Dataset content.
========================
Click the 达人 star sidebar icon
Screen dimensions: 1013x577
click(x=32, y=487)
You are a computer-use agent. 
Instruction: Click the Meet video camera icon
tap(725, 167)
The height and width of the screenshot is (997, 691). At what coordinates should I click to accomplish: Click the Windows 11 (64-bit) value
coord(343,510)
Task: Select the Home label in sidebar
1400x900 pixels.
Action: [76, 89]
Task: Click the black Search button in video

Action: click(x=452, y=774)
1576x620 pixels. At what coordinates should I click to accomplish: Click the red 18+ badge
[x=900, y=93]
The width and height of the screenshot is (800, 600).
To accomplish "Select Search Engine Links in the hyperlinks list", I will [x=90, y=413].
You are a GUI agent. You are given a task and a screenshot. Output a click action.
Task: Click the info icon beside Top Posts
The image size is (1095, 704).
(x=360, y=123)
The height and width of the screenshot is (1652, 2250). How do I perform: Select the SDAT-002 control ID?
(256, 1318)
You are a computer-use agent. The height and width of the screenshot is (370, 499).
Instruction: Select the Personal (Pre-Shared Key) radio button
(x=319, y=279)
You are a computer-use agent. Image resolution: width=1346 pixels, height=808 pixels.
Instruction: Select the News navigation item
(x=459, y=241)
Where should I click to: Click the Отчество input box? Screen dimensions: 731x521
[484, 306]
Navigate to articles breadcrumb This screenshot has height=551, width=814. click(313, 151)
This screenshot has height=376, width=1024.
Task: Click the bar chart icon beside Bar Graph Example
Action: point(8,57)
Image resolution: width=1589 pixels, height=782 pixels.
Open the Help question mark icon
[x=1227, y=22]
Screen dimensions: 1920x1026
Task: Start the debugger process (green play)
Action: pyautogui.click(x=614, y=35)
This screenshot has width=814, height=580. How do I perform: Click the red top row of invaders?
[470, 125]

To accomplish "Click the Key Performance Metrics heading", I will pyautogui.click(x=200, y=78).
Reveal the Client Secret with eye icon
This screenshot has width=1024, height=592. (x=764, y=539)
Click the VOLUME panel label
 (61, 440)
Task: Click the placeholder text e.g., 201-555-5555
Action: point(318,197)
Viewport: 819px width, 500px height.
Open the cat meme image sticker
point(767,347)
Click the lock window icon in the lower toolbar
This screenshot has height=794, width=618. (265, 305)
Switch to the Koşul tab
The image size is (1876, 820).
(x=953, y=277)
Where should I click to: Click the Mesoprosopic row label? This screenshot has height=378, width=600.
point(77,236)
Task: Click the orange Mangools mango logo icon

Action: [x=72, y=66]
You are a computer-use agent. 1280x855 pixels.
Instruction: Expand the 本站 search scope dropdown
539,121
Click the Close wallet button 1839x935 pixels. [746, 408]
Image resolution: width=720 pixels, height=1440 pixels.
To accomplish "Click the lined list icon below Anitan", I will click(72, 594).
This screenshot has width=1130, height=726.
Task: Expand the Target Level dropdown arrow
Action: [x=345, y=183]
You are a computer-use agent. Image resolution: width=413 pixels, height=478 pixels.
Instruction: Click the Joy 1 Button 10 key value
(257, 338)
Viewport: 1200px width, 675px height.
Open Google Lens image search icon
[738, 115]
========================
What you have to do. Output exactly the lines from the one with "Task: Click the orange" through the final line of the listing above.

Response to the task.
Task: Click the orange Mangools mango logo icon

Action: [x=72, y=66]
You are a computer-use agent. 1280x855 pixels.
Instruction: Expand the 本站 search scope dropdown
539,121
Click the Close wallet button 1839x935 pixels. [746, 408]
Image resolution: width=720 pixels, height=1440 pixels.
To accomplish "Click the lined list icon below Anitan", I will click(72, 594).
This screenshot has width=1130, height=726.
Task: Expand the Target Level dropdown arrow
Action: [x=345, y=183]
You are a computer-use agent. Image resolution: width=413 pixels, height=478 pixels.
Instruction: Click the Joy 1 Button 10 key value
(257, 338)
Viewport: 1200px width, 675px height.
Open Google Lens image search icon
[738, 115]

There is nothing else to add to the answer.